Food versus Fuel is a phrase that’s heard a lot when talking about ethanol generated from corn. I’m not going to rehash that whole debate here because I’ve covered it in other posts, but basically know that corn made in to ethanol also produces animal feed in the process. When you hear that upwards of 50% of the 2012 US corn crop is going to ethanol production that’s misleading because the feed portion hasn’t been accounted for.
Generally when people think of agriculture they think of food production, but it’s much more than that. Using plants and cropland to produce something other than food is not a new idea, but you never hear about the Food vs Candles debate. Ever heard someone complain that you’ve been wearing jeans when you could have gone pant-less and let someone else eat? Let’s see what we can make from some popular crops that doesn’t involve feeding ourselves.

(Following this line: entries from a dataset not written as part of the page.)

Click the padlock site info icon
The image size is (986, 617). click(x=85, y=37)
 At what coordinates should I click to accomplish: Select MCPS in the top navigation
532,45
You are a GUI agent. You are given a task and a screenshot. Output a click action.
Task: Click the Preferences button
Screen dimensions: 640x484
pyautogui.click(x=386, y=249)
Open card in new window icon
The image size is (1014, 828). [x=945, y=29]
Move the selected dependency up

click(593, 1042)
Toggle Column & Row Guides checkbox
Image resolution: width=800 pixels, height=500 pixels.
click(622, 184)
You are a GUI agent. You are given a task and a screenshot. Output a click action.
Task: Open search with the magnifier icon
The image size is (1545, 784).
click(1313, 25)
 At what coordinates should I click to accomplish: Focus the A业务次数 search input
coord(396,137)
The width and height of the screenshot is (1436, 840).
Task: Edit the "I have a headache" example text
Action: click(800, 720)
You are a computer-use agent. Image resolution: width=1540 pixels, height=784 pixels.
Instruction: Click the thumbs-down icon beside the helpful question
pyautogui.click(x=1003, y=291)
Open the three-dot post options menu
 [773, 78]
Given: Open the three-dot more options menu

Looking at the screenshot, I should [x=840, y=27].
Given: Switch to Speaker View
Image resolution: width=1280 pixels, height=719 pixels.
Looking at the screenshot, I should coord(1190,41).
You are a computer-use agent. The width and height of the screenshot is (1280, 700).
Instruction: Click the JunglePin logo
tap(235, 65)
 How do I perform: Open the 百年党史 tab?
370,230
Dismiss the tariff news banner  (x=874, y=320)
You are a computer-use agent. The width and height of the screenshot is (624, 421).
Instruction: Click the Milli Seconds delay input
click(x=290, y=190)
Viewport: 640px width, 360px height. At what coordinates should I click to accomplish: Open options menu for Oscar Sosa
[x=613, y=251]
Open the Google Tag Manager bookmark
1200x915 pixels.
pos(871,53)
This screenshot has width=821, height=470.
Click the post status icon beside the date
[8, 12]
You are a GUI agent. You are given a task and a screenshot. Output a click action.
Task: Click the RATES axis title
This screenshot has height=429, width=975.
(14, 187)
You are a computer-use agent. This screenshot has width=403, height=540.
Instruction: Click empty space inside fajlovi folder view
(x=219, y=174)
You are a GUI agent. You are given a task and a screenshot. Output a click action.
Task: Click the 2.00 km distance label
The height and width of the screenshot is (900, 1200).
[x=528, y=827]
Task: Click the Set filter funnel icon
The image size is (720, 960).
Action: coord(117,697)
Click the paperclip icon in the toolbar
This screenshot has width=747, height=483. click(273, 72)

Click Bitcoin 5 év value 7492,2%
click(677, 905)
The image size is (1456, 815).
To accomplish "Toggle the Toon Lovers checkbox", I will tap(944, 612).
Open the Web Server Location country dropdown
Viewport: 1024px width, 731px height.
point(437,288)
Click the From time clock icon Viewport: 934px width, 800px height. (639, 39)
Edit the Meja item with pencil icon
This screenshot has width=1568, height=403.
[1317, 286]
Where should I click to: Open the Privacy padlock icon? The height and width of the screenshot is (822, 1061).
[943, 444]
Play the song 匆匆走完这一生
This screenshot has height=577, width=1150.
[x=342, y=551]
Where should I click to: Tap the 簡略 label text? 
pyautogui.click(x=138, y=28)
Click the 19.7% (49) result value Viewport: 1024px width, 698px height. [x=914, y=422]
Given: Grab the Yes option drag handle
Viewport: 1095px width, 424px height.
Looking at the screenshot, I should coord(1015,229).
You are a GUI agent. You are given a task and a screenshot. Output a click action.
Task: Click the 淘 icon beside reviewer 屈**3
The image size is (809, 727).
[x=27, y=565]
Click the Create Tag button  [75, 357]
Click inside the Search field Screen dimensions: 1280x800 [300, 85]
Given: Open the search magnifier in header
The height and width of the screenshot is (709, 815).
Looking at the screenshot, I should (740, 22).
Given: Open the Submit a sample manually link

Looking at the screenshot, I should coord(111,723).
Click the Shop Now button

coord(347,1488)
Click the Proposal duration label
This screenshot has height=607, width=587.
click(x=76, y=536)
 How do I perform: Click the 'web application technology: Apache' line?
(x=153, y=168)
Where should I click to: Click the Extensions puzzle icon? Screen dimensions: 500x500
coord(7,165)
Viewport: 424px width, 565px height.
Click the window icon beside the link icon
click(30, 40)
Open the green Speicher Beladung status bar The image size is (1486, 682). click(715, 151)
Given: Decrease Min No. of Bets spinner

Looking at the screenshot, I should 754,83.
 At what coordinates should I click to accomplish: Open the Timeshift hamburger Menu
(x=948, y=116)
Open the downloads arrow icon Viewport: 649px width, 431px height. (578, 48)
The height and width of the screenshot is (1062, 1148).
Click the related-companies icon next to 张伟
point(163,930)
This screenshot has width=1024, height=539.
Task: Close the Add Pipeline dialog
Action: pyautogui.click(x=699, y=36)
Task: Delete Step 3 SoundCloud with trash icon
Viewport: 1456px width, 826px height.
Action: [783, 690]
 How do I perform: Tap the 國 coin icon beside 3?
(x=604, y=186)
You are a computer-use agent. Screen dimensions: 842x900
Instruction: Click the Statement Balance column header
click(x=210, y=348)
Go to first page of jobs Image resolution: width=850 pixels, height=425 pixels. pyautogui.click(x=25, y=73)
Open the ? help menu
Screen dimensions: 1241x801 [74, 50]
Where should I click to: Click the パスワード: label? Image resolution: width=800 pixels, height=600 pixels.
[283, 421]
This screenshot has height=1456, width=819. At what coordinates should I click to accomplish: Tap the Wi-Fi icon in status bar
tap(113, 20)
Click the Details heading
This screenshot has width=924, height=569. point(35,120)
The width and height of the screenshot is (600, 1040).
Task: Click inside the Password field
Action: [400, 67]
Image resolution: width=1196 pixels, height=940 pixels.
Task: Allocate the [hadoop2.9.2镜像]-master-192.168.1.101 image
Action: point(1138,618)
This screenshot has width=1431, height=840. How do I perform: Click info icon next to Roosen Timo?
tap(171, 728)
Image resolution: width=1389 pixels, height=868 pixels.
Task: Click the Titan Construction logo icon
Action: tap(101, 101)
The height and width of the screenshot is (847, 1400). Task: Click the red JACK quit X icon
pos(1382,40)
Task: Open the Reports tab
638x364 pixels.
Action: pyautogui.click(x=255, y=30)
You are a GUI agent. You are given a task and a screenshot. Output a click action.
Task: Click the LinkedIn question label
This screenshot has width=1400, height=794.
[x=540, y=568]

Over 13 million acres of cotton were planted in the United States in 2011. It’s not hard to think of uses for cotton. You’re probably wearing some right now. There might be some in your drapes, sheets, and pillow cases. We even make money out of it for goodness sake, and you’re certainly aren’t eating that in this economy. My friend Janice has a whole series on cotton that you should check out.
It might be easier to list the things that can’t be made from soybeans that aren’t food. One many may not think about that works for all crops would be seed. We grow a few hundred acres of seed beans on our farm every year for other farmers to grow the following year.
What else can we get out of a soybean? How about the foam in the seats of a Ford Mustang. More inedible uses include the football field at Kansas State, biodiesel (Ah! Food vs Fuel!), candles, non-toxic crayons, environmentally friendly ink, adhesives, lubricants, all kinds of health and beauty products. The oil in soybeans has almost endless uses and can be used in place of petroleum products in many circumstances.
Yes even wheat doesn’t always get eaten. I actually wasn’t aware how versatile wheat was until I did a little research. Kansas Wheat gives a host of non-food uses like adhesives, packing peanuts, plastic bags, insulation, cosmetics and more. Our local ethanol plant took wheat orders for a week last summer because they could buy wheat cheaper than corn at the time. Straw has been used as a construction material for centuries gathered from wheat and other sources.
Corn too gets its fair share of inedible use outside of being a fuel source. The National Corn Growers Association has a great graphic for the many uses of corn. Some of the more interesting uses include liquid spill recovery media, book bindings, incendiary compounds (that’s news to me), surgical dressings, soap, makeup, shoe polish, and floor wax.
So you can see that humans have been using plants for uses other than food and feed for thousands of years, and we’re still coming up with new ones all the time. Again, this is not a new idea. And many of the items I listed can come from the same bushel much like ethanol and animal feed. An acre of soybeans doesn’t have to be fish food or hair conditioner. It could be both. We are just using the resources available to improve quality of life and frankly to increase market share with competing products. In my opinion a little competition doesn’t hurt. In fact we’re all better off in the end when things get better and cheaper. What do you think? Does the VS argument still stand?